TAMPA, Fla. — U.S. District Judge James D. Whittemore sentenced Russell B. Simmons Jr. yesterday to 15 years in federal prison for defrauding the Internal Revenue Service and for aggravated identity theft.
The court also ordered Simmons to forfeit a 2005 Bentley, more than $100,000 in jewelry, $25,000 cash and more than $118,000 worth of fraudulently obtained tax refunds, which are traceable proceeds of the offense. Simmons pleaded guilty to one count of wire fraud and one count of aggravated identity theft on Dec. 11, 2012.
According to court documents, starting in the summer of 2011, investigators learned that Simmons was engaging in tax fraud at his business, Simmons Auto Sales. Simmons was selling vehicles in exchange for United States Treasury checks obtained from the filing of fraudulent federal income tax returns. The fraudulently obtained Treasury checks that Simmons received were for a much higher value than the sales price of the vehicles sold.

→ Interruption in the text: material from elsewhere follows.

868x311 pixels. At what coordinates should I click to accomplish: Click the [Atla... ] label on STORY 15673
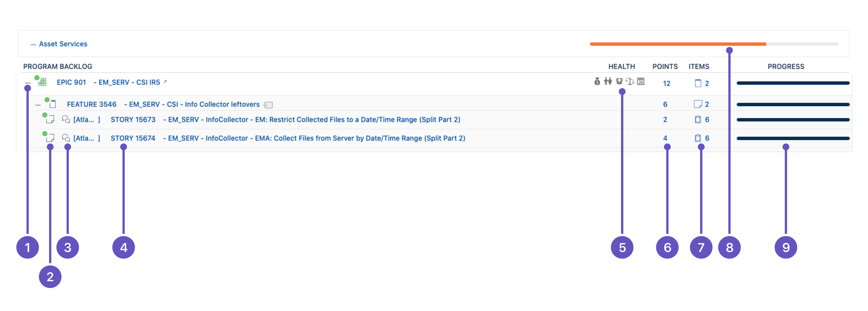[x=87, y=120]
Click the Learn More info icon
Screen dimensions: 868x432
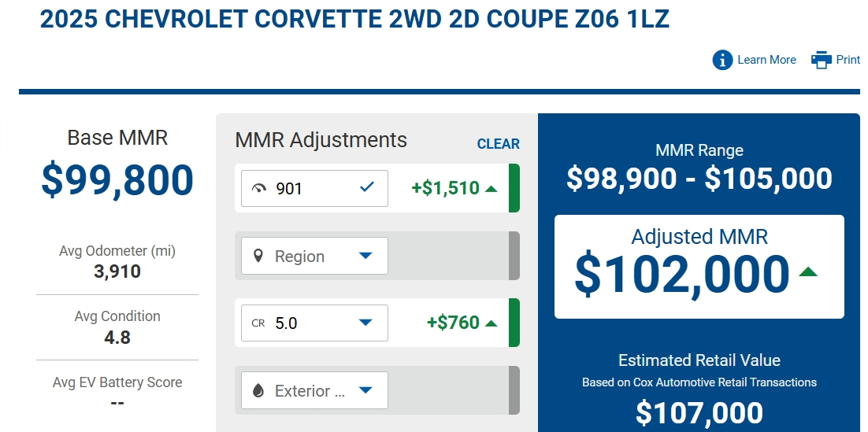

Simmons negotiated the checks and laundered the proceeds through his business accounts. The investigation also revealed that Simmons filed fraudulent tax returns from his computer located at his business, and maintained a ledger that contained numerous personal identifiers associated with the fraudulent filings.
On or about July 28, 2011, surveillance video captured Simmons using a pre-paid debit card at a Wal-Mart. Simmons used the card to conduct a transaction totaling about $2,050, including the purchase of four $500 money orders. Investigators learned that on or about July 22, 2011, a tax refund close to $10,000 was loaded onto the card. Simmons was also captured on video on or about July 27, 2011, using the same card to withdraw cash at an ATM in Gibsonton, Fla.
On or about Aug. 7, 2011, Simmons was captured on video at a Wal-Mart store in Brandon, Fla. He made a total purchase of $11,500, including 21 $500 money orders and two $400 money orders. He also withdrew $200 in cash. Simmons utilized seven different debit cards. Each of the seven pre-paid debit cards were loaded with funds derived from the filing of fraudulent tax returns in names other than Simmons'.
The fraudulently obtained tax refunds loaded onto cards totaled more than $76,000. The money orders from Wal-Mart were paid for with debit cards that were loaded with fraudulent tax refunds. When Simmons negotiated the money orders at the bank, he made them payable to Simmons Auto Sales and endorsed them with his name.
Law enforcement officials interviewed several individuals whose names appeared on the prepaid cards used by Simmons. Each of the victims stated he or she did not know Russell Simmons and did not give him permission to use his or her identity.
In total, the Internal Revenue Service confirmed that Simmons filed approximately 120 false returns, with refunds totaling $1,176,787 for the 2010 tax year. These fraudulent filings were accepted by the IRS and resulted in the payment of refunds.
Investigators further determined that Simmons made or attempted to make additional false claims with the IRS that were rejected, with refunds totaling more than $3 million. Records obtained from TurboTax show that returns filed from the IP addresses assigned to Simmons' residence and business transmitted or attempted to transmit federal income tax returns that claimed and attempted to claim approximately $8.9 million in fraudulent refunds.
This case was investigated by the U.S. Secret Service, the Internal Revenue Service Criminal Investigation and the Tampa Police Department. It was prosecuted by Assistant United States Attorney Mandy Riedel.
This case was brought as part of Operation Rainmaker, an initiative dedicated to combating the growing problem of identity theft and the fraudulent filing of electronic tax claims. This initiative is coordinated and implemented with the cooperation of the U.S. Attorney’s Office, Middle District of Florida, U.S. Secret Service, U.S. Postal Inspection Service, Internal Revenue Service Criminal Investigation Division, Federal Bureau of Investigation and Tampa Police Department.